On April 27, 1906, the Legislature re-apportioned the Senate districts, increasing the number to 51. The apportionment was then contested in the courts.

The Legislature also re-apportioned the number of assemblymen per county. Nassau County was separated from the remainder of Queens County; Albany, Broome, Cattaraugus, Cayuga, Onondaga, Oswego and Rensselaer counties lost one seat each; Erie, Monroe and Westchester gained one each; and Kings and Queens counties gained two each.

On August 13, 1906, the new Senate apportionment was upheld by Supreme Court Justice Howard.
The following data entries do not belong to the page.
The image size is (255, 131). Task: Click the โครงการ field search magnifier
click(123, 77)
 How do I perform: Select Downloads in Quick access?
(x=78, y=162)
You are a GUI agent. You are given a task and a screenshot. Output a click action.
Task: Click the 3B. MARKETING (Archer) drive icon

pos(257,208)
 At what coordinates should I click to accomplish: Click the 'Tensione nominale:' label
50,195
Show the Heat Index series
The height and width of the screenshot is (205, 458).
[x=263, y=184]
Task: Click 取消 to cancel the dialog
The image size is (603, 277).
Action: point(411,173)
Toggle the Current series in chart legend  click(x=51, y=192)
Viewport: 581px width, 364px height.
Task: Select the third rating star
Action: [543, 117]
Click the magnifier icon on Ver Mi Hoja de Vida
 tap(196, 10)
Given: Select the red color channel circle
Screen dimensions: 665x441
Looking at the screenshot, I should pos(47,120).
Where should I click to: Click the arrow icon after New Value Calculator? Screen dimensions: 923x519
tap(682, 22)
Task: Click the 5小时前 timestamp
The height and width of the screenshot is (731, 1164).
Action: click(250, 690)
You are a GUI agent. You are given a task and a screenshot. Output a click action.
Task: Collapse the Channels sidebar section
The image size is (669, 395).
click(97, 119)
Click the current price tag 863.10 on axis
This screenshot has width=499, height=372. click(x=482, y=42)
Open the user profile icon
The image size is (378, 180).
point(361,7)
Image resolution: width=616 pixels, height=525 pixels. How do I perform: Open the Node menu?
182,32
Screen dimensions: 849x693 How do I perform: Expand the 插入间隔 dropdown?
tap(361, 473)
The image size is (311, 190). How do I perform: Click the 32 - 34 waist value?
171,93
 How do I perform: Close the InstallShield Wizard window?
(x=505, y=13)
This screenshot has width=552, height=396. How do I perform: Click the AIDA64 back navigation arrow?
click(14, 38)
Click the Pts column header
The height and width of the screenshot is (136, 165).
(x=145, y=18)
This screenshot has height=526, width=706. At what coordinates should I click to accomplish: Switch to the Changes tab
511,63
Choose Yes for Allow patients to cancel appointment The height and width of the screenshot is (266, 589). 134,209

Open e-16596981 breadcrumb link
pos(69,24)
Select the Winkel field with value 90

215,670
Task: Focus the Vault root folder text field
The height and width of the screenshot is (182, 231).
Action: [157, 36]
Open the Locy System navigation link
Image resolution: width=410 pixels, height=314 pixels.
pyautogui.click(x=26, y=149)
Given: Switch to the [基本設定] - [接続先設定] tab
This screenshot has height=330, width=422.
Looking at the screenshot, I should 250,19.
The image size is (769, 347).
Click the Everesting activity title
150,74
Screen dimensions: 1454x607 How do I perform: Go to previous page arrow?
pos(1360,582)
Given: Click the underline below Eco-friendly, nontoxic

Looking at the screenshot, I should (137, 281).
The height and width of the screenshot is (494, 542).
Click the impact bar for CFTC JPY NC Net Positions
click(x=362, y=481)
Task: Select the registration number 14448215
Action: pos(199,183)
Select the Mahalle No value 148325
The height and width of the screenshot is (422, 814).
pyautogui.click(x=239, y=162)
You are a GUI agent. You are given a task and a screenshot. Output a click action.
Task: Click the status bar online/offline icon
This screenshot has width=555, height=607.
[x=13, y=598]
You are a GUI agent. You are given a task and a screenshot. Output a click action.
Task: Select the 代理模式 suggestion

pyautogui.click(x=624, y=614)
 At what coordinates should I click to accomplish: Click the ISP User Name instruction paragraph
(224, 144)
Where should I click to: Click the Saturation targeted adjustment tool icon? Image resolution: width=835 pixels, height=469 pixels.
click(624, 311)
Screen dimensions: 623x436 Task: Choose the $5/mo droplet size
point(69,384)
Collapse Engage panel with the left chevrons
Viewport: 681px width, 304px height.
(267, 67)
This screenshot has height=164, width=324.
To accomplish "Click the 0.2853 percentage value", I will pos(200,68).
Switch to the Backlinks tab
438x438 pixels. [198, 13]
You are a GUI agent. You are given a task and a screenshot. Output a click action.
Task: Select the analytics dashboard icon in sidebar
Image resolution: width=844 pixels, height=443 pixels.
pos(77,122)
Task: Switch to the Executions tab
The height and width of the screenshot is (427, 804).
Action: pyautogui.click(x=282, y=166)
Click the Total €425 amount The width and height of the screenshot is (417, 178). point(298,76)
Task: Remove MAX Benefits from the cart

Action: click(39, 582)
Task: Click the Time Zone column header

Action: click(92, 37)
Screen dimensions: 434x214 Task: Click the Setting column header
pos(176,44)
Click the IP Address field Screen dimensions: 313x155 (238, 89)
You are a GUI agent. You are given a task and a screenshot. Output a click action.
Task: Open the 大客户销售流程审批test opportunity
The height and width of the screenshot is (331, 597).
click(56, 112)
At this time there were two major political parties: the Republican Party and the Democratic Party. The Democrats and the Independence League nominated a fusion ticket headed by William Randolph Hearst. The Socialist Party, the Prohibition Party and the Socialist Labor Party also nominated tickets.

==Elections==
The 1906 New York state election, was held on November 6. Republican Charles Evans Hughes was elected Governor with about 749,000 votes against 691,000 for Hearst. The other six statewide elective offices were carried by the nominees on the Democratic/Independence League fusion ticket with about 720,000 votes against 710,000 for the Republican candidates. The approximate strength of the other parties was: Socialist 22,000; Prohibition 16,000; and Socialist Labor 5,000.

==Sessions==
The Legislature met for the regular session at the State Capitol in Albany on January 2, 1907; and adjourned on June 26.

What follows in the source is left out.